§ **WORK TASK**
Where the string "comment" appears in a line of the material below, copy that line.

§ **RECORDS PROVIDED**
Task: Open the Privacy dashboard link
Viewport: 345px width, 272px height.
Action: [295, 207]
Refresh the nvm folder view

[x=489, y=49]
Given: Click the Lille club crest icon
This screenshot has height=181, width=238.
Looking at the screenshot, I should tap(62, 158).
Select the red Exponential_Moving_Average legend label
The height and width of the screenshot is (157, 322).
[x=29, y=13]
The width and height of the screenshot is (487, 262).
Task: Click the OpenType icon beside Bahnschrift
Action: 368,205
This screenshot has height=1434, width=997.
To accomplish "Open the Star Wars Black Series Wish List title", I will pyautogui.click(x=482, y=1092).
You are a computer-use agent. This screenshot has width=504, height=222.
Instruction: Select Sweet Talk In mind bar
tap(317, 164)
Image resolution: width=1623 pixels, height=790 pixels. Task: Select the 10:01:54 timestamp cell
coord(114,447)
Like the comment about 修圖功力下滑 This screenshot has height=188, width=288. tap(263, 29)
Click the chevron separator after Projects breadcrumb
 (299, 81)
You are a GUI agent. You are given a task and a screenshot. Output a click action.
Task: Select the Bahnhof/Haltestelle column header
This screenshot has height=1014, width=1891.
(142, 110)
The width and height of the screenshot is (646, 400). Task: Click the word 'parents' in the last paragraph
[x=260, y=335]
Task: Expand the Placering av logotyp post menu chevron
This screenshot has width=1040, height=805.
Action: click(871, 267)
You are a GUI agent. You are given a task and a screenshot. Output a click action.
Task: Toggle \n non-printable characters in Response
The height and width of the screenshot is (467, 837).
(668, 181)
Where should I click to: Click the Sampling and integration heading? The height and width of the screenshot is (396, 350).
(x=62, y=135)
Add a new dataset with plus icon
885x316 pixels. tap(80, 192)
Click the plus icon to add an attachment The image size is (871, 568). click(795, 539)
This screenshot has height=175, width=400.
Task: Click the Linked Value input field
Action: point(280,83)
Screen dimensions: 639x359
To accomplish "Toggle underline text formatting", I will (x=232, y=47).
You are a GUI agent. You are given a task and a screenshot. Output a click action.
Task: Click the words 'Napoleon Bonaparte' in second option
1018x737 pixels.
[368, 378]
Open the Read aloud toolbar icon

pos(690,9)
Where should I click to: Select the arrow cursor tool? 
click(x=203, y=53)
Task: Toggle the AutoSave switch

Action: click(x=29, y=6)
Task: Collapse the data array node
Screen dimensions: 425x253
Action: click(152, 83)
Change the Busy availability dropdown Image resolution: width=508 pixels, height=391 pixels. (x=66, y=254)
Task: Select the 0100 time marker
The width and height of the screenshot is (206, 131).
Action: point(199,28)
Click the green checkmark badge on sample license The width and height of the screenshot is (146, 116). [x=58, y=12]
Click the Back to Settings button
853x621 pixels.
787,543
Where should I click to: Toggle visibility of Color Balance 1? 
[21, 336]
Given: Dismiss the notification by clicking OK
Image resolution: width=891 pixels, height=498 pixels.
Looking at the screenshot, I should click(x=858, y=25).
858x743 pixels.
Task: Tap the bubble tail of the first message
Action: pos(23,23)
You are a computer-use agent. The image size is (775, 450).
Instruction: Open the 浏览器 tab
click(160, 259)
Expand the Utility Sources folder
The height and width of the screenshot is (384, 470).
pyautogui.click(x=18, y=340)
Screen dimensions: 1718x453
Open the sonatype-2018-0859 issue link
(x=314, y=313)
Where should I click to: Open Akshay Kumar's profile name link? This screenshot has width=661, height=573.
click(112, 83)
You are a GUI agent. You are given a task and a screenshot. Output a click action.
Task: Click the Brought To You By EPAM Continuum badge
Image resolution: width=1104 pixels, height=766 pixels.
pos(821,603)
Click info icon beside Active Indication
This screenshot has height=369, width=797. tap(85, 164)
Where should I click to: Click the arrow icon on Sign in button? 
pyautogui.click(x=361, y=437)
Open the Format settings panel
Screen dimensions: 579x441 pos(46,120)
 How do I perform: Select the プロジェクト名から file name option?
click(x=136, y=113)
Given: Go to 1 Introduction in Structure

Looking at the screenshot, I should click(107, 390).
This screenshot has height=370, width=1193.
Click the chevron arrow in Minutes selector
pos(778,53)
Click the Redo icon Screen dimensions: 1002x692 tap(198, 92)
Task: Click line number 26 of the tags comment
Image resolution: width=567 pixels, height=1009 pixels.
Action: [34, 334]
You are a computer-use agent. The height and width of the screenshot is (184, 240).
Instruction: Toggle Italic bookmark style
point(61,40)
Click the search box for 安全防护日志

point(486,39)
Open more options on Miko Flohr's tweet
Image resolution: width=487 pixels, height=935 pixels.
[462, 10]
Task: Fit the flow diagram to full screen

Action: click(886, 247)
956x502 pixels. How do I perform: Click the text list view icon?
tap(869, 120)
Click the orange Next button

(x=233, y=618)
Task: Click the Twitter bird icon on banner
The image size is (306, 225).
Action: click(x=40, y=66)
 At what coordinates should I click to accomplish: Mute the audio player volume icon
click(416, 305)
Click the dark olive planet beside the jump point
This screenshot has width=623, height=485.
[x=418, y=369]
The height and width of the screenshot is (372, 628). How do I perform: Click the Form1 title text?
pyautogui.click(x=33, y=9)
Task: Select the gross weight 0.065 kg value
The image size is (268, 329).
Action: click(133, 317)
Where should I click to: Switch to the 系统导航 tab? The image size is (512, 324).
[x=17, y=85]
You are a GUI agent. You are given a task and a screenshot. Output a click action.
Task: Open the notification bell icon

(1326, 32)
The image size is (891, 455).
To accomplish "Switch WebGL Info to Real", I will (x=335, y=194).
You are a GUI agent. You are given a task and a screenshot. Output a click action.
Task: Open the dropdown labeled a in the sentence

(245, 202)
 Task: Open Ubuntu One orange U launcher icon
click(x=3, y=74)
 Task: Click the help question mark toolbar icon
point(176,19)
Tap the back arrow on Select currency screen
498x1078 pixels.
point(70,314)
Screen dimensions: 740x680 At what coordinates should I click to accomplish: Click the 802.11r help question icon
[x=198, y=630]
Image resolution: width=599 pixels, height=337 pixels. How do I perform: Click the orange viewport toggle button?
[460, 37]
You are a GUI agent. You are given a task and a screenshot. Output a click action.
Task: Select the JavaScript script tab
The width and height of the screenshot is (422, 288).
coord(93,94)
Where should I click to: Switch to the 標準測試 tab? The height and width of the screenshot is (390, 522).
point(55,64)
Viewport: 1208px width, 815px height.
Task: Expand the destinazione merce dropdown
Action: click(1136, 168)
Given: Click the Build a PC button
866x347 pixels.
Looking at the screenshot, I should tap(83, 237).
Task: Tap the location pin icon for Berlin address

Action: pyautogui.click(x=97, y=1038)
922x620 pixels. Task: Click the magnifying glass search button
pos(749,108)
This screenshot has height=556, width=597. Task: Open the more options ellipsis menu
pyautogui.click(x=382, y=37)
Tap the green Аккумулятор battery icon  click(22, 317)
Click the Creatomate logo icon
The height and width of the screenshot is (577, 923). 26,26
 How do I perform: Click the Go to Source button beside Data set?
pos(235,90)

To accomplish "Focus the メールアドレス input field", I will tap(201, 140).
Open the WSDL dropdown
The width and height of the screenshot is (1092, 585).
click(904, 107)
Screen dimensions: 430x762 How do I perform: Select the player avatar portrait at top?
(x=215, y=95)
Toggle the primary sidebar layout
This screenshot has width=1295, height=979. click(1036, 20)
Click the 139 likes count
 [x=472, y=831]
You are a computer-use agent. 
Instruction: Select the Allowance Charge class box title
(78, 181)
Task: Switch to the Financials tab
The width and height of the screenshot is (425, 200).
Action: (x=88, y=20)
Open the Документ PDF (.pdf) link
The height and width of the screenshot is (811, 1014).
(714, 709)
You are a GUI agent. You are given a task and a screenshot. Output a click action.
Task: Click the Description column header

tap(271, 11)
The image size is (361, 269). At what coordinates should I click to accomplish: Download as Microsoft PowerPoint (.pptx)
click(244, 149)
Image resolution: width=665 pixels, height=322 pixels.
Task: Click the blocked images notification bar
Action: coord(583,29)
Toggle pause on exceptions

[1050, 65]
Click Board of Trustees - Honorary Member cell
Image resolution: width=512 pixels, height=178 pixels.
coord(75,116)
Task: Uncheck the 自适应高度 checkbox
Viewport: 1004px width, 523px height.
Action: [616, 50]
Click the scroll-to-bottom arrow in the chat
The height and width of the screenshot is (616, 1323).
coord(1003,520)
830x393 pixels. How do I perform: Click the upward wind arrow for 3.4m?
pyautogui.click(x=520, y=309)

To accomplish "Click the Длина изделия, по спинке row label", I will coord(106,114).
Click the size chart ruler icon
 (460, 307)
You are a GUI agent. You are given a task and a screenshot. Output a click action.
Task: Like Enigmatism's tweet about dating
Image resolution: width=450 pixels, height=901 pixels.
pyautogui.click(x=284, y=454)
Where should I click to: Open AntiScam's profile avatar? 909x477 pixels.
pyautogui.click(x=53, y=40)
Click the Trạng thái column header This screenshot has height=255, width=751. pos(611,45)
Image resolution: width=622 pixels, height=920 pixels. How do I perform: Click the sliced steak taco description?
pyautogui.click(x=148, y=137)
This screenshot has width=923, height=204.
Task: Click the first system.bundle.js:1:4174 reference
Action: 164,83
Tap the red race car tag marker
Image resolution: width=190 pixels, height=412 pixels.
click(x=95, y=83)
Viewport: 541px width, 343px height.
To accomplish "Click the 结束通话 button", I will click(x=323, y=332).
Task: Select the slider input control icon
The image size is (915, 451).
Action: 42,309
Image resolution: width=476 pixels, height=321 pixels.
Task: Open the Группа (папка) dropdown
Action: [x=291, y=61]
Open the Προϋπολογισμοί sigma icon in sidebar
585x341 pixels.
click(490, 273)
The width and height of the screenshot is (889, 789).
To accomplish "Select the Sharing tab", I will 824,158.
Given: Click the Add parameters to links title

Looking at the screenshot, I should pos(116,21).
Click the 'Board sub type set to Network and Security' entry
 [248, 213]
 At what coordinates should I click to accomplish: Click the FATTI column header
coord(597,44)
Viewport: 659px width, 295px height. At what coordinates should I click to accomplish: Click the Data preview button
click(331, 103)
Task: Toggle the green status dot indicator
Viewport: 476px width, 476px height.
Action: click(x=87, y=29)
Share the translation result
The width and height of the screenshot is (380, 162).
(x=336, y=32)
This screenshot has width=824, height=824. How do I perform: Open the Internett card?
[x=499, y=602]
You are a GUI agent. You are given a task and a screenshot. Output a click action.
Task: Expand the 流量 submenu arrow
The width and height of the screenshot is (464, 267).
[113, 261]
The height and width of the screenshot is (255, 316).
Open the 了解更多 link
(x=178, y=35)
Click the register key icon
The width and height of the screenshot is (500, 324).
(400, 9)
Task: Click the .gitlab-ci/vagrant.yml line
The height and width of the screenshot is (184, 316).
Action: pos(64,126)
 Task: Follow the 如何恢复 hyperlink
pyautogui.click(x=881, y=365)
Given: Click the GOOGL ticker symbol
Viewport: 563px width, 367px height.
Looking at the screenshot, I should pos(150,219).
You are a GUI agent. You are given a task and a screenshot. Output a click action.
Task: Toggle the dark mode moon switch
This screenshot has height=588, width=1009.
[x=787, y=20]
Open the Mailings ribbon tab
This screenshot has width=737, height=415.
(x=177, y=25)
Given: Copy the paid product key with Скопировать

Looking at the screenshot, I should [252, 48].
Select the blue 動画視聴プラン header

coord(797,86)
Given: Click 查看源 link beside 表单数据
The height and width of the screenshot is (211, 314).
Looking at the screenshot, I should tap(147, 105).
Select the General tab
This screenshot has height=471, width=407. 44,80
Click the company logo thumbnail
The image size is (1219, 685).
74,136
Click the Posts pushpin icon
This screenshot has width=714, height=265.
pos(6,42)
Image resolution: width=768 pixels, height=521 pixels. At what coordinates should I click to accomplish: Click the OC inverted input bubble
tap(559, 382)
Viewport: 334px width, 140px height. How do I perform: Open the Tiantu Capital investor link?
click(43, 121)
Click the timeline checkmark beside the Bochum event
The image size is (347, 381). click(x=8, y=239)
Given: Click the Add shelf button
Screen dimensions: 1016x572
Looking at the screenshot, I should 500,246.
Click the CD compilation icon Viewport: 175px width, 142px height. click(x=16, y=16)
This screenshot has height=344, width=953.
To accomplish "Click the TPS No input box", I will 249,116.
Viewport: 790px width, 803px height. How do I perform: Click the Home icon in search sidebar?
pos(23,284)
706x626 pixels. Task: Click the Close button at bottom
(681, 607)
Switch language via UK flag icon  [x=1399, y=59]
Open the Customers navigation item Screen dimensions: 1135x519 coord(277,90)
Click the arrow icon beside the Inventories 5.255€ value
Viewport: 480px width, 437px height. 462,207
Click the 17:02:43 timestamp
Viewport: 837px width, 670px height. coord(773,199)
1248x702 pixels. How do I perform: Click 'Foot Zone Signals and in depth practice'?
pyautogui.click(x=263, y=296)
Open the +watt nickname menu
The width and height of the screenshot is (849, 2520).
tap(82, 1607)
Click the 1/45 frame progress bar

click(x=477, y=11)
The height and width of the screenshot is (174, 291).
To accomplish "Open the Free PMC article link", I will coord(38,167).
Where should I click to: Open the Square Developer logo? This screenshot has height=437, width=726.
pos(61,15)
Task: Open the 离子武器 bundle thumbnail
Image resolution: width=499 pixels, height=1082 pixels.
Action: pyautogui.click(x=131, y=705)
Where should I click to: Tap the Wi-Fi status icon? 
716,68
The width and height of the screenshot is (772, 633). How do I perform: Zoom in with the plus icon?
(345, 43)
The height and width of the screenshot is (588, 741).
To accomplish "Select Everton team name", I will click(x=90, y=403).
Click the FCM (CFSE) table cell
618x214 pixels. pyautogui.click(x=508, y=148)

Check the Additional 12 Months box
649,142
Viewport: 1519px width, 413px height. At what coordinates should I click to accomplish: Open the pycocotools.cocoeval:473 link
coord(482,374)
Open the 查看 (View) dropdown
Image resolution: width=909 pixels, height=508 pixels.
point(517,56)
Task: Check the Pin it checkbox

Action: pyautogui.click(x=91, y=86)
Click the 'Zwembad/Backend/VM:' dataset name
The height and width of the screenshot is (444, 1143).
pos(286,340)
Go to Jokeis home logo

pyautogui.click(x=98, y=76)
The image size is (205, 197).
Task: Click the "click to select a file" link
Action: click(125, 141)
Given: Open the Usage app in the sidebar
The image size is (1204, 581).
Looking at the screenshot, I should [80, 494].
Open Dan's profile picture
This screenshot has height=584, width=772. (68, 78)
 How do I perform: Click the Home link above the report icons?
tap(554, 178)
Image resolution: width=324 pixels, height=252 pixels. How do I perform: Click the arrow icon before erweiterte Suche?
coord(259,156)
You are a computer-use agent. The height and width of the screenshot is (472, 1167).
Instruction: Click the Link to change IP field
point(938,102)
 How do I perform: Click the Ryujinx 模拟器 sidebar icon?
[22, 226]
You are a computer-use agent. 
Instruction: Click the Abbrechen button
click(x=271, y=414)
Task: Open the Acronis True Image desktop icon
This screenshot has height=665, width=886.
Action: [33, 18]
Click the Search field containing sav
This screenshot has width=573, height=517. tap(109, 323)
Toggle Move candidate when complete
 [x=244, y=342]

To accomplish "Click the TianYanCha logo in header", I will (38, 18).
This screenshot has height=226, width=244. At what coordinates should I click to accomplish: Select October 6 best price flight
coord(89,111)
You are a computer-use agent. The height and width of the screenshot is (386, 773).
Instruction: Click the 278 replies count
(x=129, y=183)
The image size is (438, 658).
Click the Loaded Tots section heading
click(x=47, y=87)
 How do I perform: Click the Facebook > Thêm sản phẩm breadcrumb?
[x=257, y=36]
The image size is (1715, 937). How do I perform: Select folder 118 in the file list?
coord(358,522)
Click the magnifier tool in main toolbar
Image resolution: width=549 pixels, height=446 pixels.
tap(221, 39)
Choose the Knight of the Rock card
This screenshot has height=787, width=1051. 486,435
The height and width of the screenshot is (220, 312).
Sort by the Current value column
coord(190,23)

§ **OUTPUT FOR THIS TASK**
Like the comment about 修圖功力下滑 This screenshot has height=188, width=288. tap(263, 29)
Task: Click line number 26 of the tags comment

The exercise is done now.